Wednesday, October 03, 2018

Death of a Rainmaker by Laurie Loewenstein

Laurie Loewenstein's first Dust Bowl Mystery, Death of a Rainmaker, was the most evocative book I've read since Larry D. Sweazy's last Marjorie Trumaine mystery, See Also Proof. The author says she was inspired by Timothy Egan's nonfiction book, The Worst Hard Time: The Untold Story of Those Who Survived the Great American Dustbowl, and you can truly see that in all of the detailed description.

In the 1930s in Jackson County, Oklahoma, they've gone over 240 days with no rain. In desperation, a local businessman's group hires an itinerant rainmaker, Roland Coombs, who boasts in less than five days they should have rain. But, the day after his show with TNT and blasting powder, Coombs is found dead in an alley after a terrible dust storm. It's up to Sheriff Temple Jennings to discover who would want to kill a stranger in town.

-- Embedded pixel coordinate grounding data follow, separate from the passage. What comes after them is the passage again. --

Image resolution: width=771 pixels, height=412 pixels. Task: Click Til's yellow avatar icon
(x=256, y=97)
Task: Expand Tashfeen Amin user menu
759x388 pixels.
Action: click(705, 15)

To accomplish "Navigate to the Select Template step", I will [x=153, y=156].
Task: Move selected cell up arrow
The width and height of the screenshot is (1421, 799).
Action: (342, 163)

Temple has all kinds of trouble on  his hands, not just a murder case. Despite his hatred of that aspect of his job, it's his sworn duty to attend all farm foreclosures. For the first time in his career, he has to campaign for his job because a local businessman is running against him. Then there are the minor crimes, peeping Toms, drunks. And, Temple's wife, Etha, doesn't make his current job any easier. She misses their dead son, and finds a young man, Carmine DiNapoli, who is working for the Civilian Conservation Corps. Carmine reminds her of their son, and when Temple arrests him for the murder of Coombs, Etha objects. She takes the young prisoner under her wing, and determines to find the real killer.

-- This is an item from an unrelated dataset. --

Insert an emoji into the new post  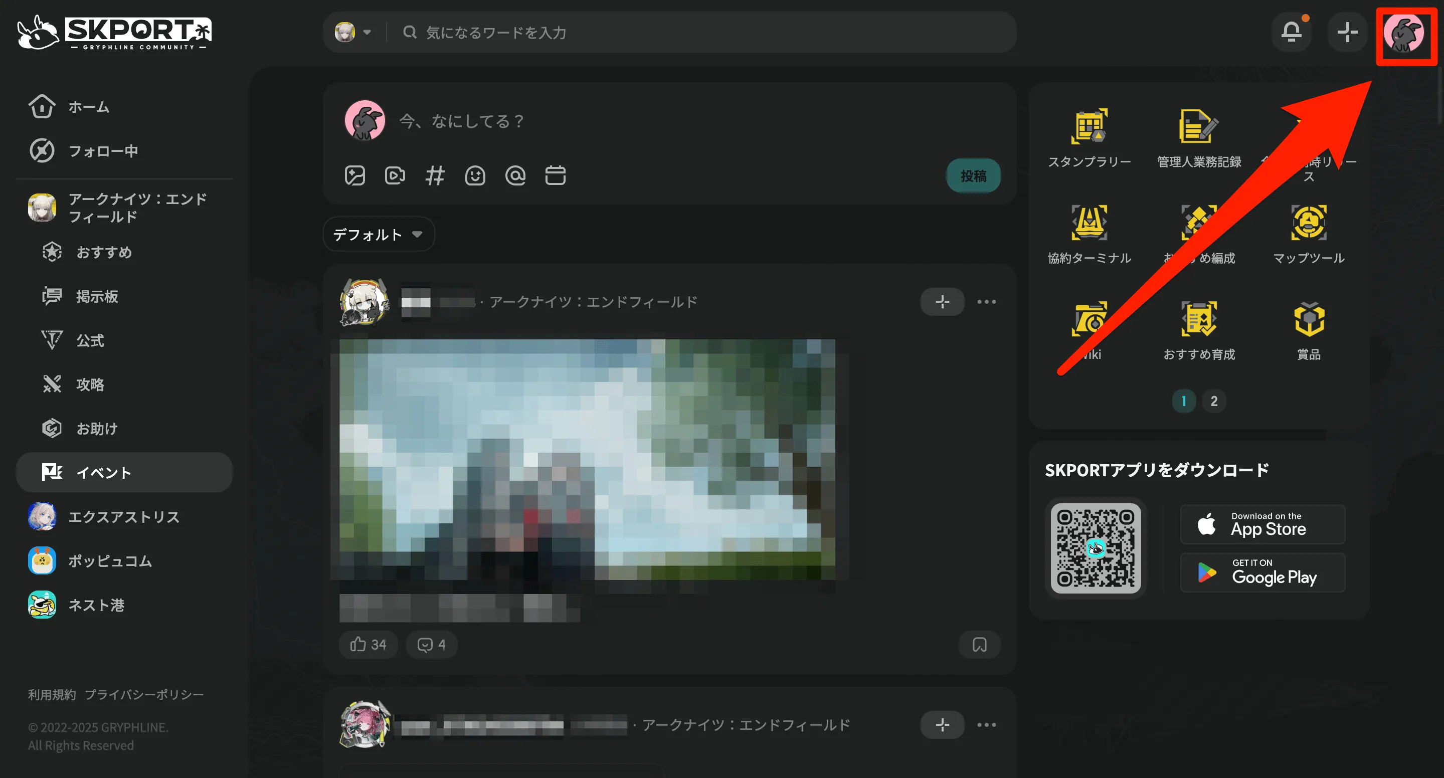(x=475, y=175)
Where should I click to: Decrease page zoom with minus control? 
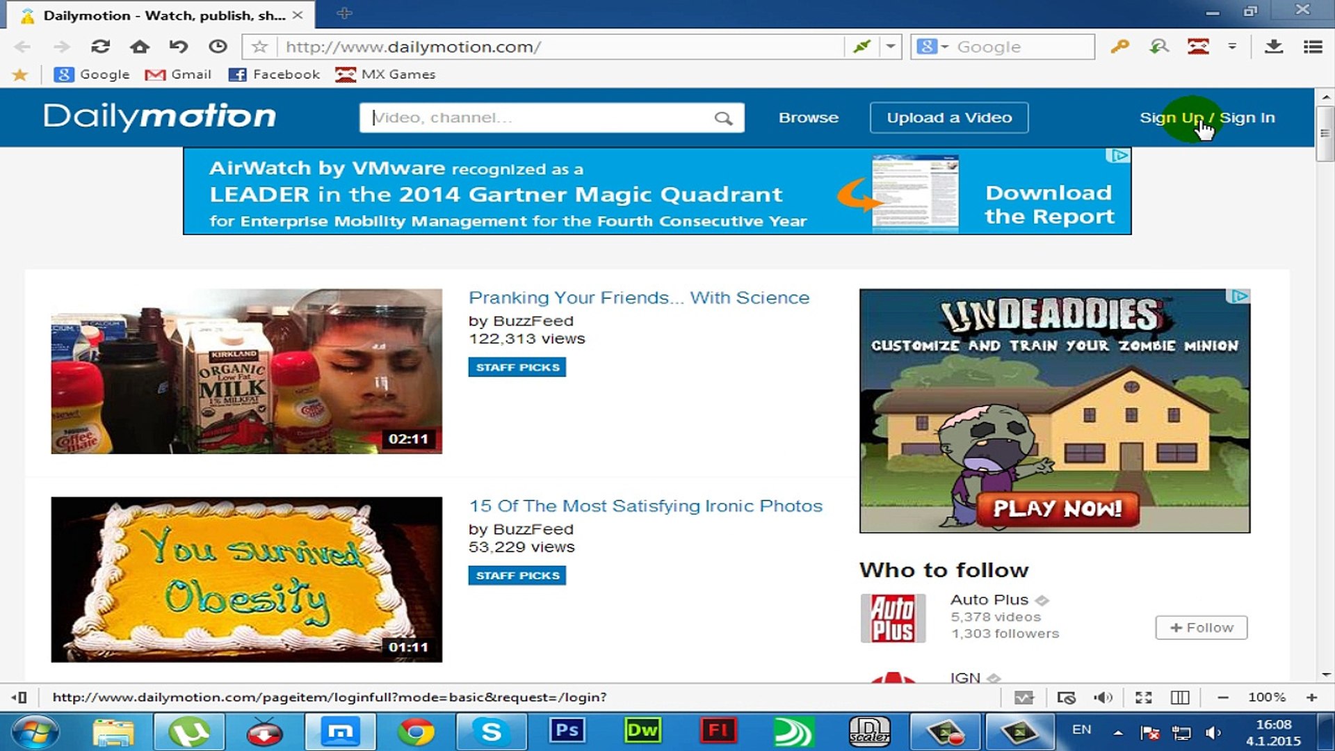pyautogui.click(x=1222, y=697)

It sounds so trite to say Death of a Rainmaker brings the Dust Bowl in Oklahoma to life. Loewenstein uses details of dust storms, foreclosures, illnesses to create an atmospheric story involving the day-to-day lives of the people. There are details about the daily life of a sheriff and his wife, the cook for the prisoners, who even have a small cell in their kitchen. And, the relationship between Temple and Etha reflects a long marriage that has dealt with the death of a child, a move, politics, and a failing community.

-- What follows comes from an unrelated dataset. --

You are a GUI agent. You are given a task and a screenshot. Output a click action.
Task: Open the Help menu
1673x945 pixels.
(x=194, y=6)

If you appreciate all the details of Oklahoma ranch life in Donis Casey's Alafair Tucker mysteries, or the gritty details of farm life in the 1960s in North Dakota in Sweazy's series, you'll want to pick up the first in Loewenstein's new series, Death of a Rainmaker.

Laurie Loewenstein's website is

Death of a Rainmaker by Laurie Loewenstein. Kaylie Jones Books/Akashic Books, 2018. ISBN 9781617756795 (hardcover), 320p.

FTC Full Disclosure - I received the book to review for a journal.


SandyG265 said...

Another book for my TBR list. FYI - all the verifying to post a comment is getting annoying. I had to go through 4 sets of pictures

Lesa said...

Sandy, I find it annoying, too. I have to go through them as well, and it's my blog! However, I read a post on another blog yesterday from the Administrator and he was complaining about all the spam they were getting on the blog. He has to delete it all. If spammers weren't around, it would be a lot easier for all of us.

I'll take a look at the administration page. I don't know if there's anything I can do about the verification since I even have to do it.

Carol N Wong said...

Hi Lesa,
I won that book and waiting for it to come in. Thank you for that review. Will take a peek at his website. I thought it was my mild cognitive impairment that causes me to look at so many sets of pictures to get verified. Don't feel o bad now!

laurie loewenstein said...

Thanks so much for this thoughtful review. Bigger thanks for feeding my hunger for mystery books. Lots of what-to-read title on my list now!

Lesa said...

Thank you, Laurie! Terrific book!

Lesa said...

Thanks for sticking with it, Carol. It's a pain, but I can'f find a way to change it.

Anonymous said...

I enjoy Casey's series so I'll add Death of a Rainmaker to my TBR list and check to see if our library purchasing it.
Thank you.

Kevin R. Tipple said...

Becuase of this review I put a hold on the book at my local library as you got me reading something that normally I would never read. It finally came in. I spent two afternoons at UTD lost in the world of the book. Enjoyed it tremendously. My review will run this coming Tuesday. Thank you, as always, Lesa.

Lesa said...

Kevin, You couldn't have said anything nicer to me than you read something you normally wouldn't read, and enjoyed it, thanks to a review. Thank you, so much! I'll look forward to your review!